Baedal Minjok
- Native name: 배달의 민족
- Industry: Food delivery
- Founded: 2010
- Founder: Kim Bong-jin (businessman)
- Headquarters: Seoul
- Area served: South Korea
- Key people: Kim Beom-Joon (CEO)
- Products: Baedal Minjok Application
- Owners: Woowa DH Asia Pte. Ltd. (89.55%) Takeaway.com Group B.V. (0.23%) Kim Bong-jin (8.36%)
- Website: baemin.com

= Baedal Minjok =

South Korean food delivery company

Baedal Minjok is a South Korean food delivery company. Baedal Minjok is owned by Woowa Brothers Corp, a subsidiary of Delivery Hero.

Baedal Minjok is the largest food delivery application in South Korea.

==History==
Baedal Minjok was created in 2010 by founder Kim Bong-jin. Kim sought to create a service for restaurants to advertise on, and began by scanning restaurant flyers which he found on the ground of Gangnam, Seoul. Kim created the Baedal Minjok platform to earn a commission on orders which were placed through the application. In the early days of operation, the company founders met and worked in a Cafe in Seoul, rather than in an office.

The company received US$35.6 million of investment from Goldman Sachs in 2014, and a further investment of US$320 million of investment in 2018. The company was valued at KRW 1 trillion in 2015, and by 2018 it was valued at KRW 5 trillion.

In June 2019, Baedal Minjok began operations in Vietnam starting from Ho Chi Minh City. In January 2021 they pulled out of the Vietnam market.

In December 2019, the company entered acquisition discussions with German delivery company Delivery Hero, as the German firm sought to acquire an 87% stake in the company. Delivery Hero already owned South Korean competitors Yogiyo and Baedaltong. The deal faced pushback from the Korea Fair Trade Commission on anti-trust grounds. The proposed acquisition would give Delivery Hero a 97% market share of the South Korean delivery market. In December 2020, the Korea Fair Trade Commission announced that the US$4 billion was approved on the condition that Delivery Hero sell its Korean subsidiary, Yogiyo.

On April 12, 2021, Baedal Minjok announced the launch of a new product, 'Baemin 1 (one)' for gig workers.

== Controversy ==
In early 2020, Baedal Minjok was criticized for a new pricing strategy which charged restaurants using its platform a 5.8% fixed-rate fee. This practice was criticized for elevating large chain restaurants while putting smaller restaurants at a disadvantage. Lee Jae-Myung, the governor of Gyeonggi Province (Korea's largest province) called the price strategy 'tyranny'. Baedal Minjok reversed this new pricing scheme in May of that year.

Baedal Minjok faced controversy over the introduction of their 'flash delivery' service in March 2021. Baedal Minjok freelance delivery drivers claimed that their wages were negatively impacted by the new service.

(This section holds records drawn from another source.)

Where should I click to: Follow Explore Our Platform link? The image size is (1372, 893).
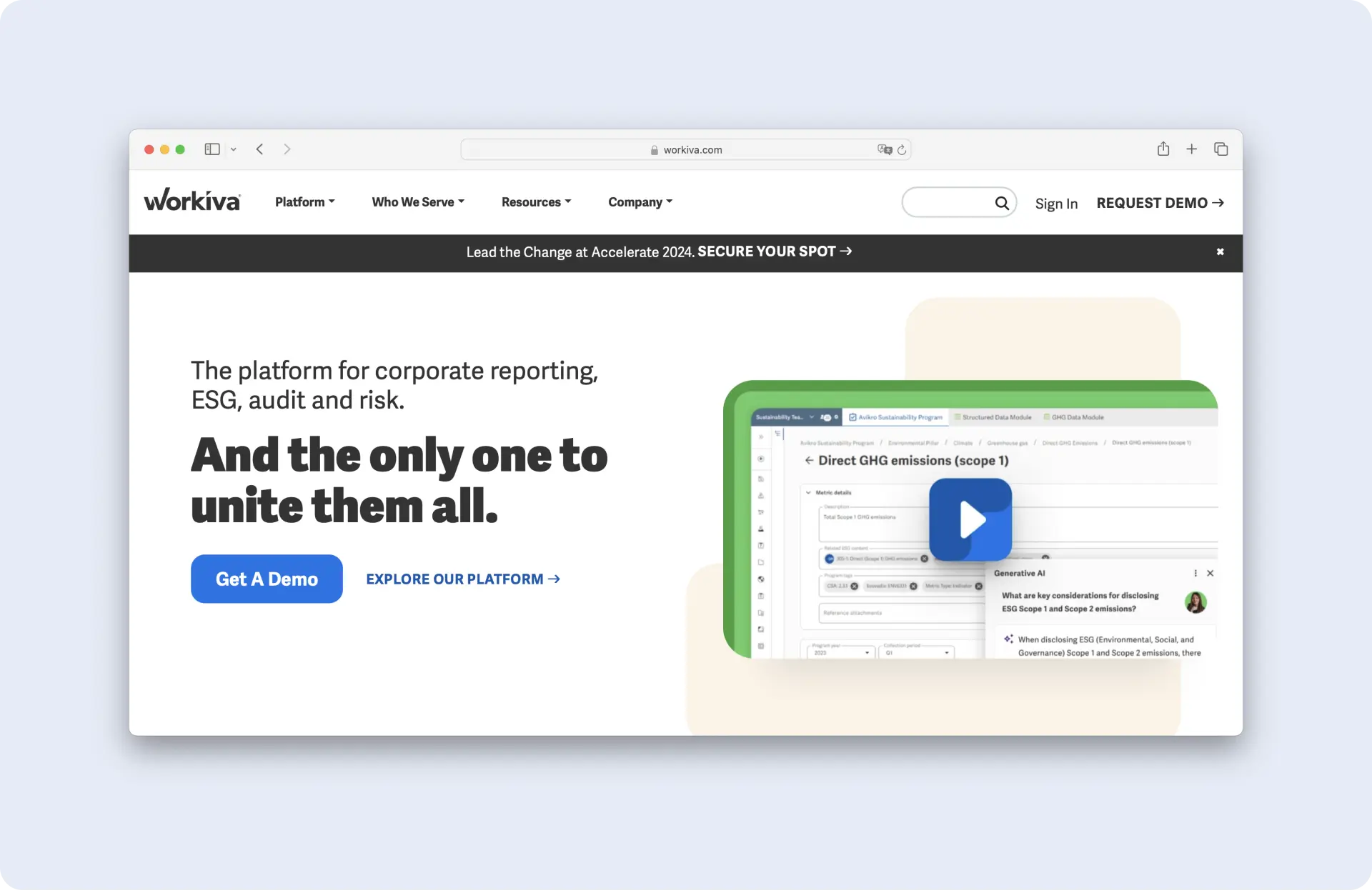coord(462,579)
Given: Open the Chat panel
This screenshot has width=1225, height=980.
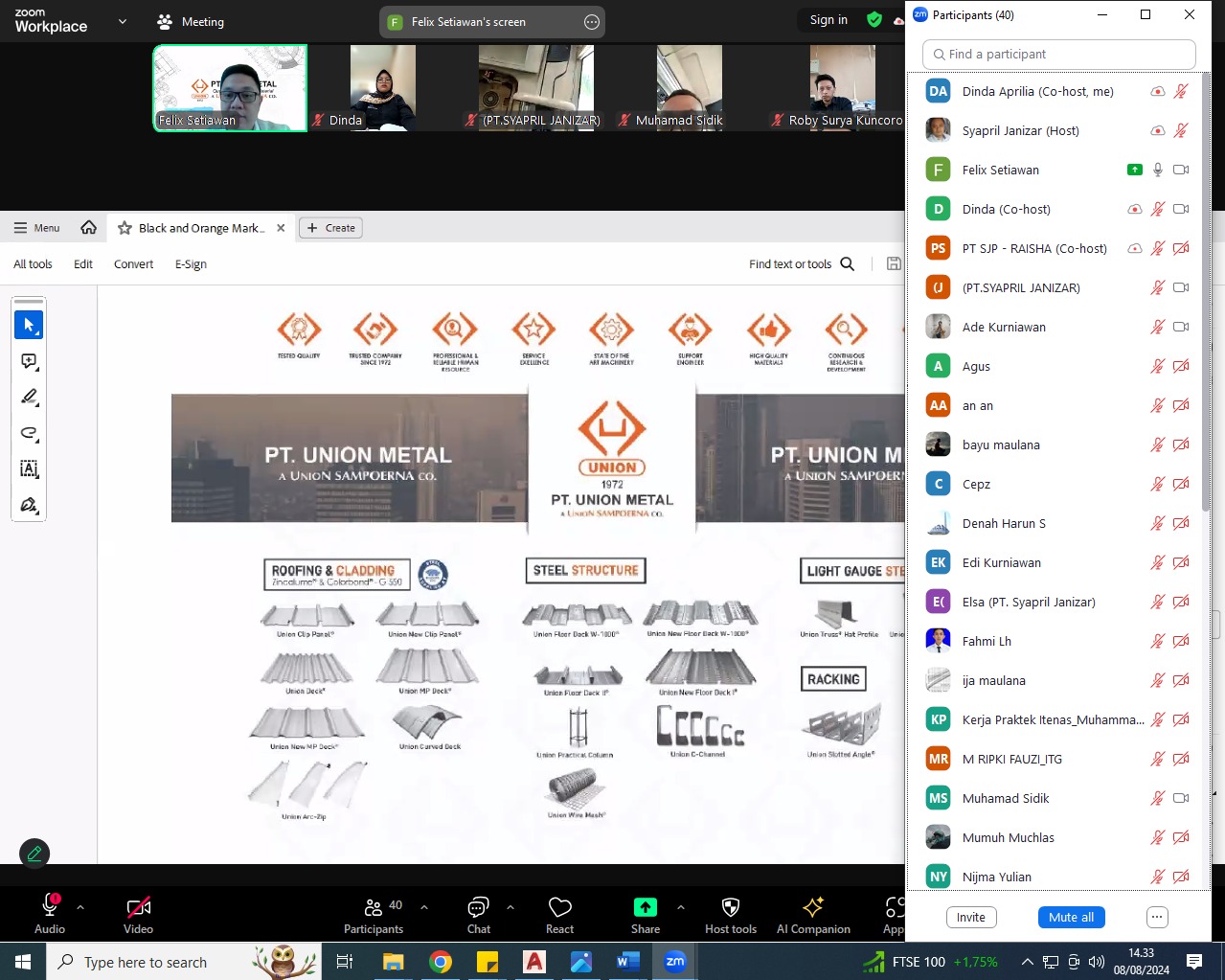Looking at the screenshot, I should (x=478, y=915).
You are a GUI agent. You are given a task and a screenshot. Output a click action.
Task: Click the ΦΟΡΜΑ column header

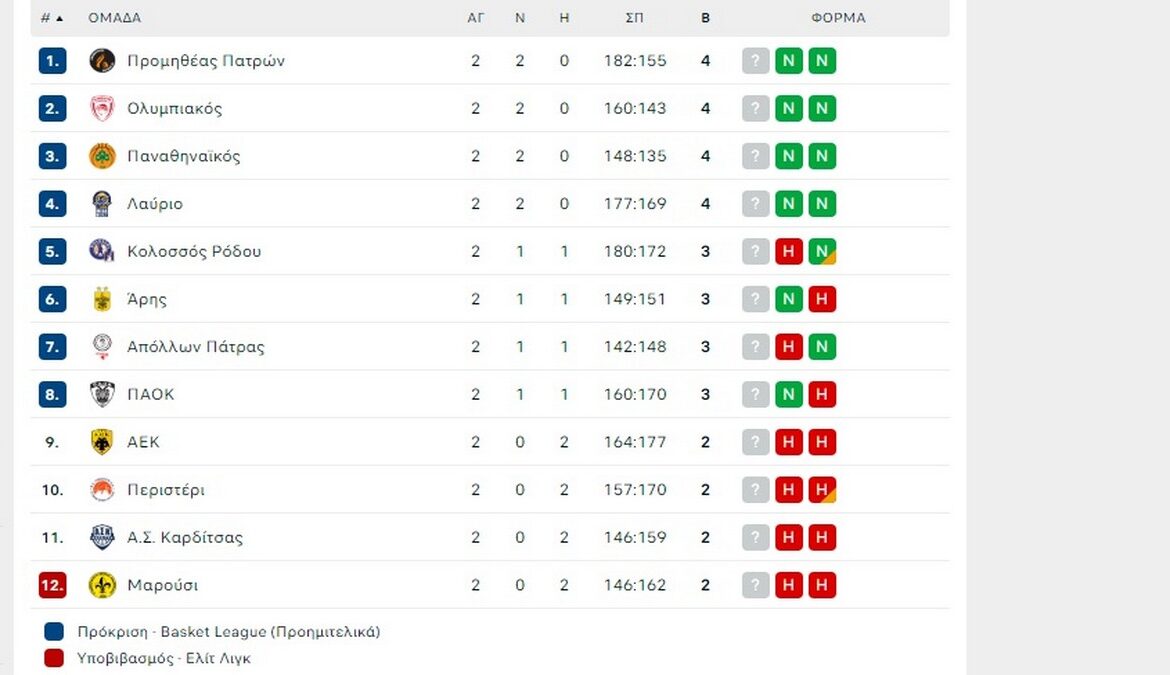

Companies such as Baedal Minjok, Delivery Container, Yogiyo, Delivery 365, Menu Box, and Delivery O were caught by Korea Fair Trade Commission while hiding complaints and manipulating reviews of compliments. In Baedal Mijok application, 14,057 complaints were reviewed privately, with a fine of 17.5 million won being imposed along with corrective action.

==Manhwakyung==
In 2019, Woowa Brothers Corp created a webtoon site Manhwakyung. Woowa Brothers, an operator of the nation's top online food delivery platform Baedal Minjok, is looking for more business opportunities in online comics as the company is actively recruiting staff for its webtoon service, Manhwakyung. The company saw sales skyrocket as more and more people stayed at home after the outbreak of the COVID-19 pandemic.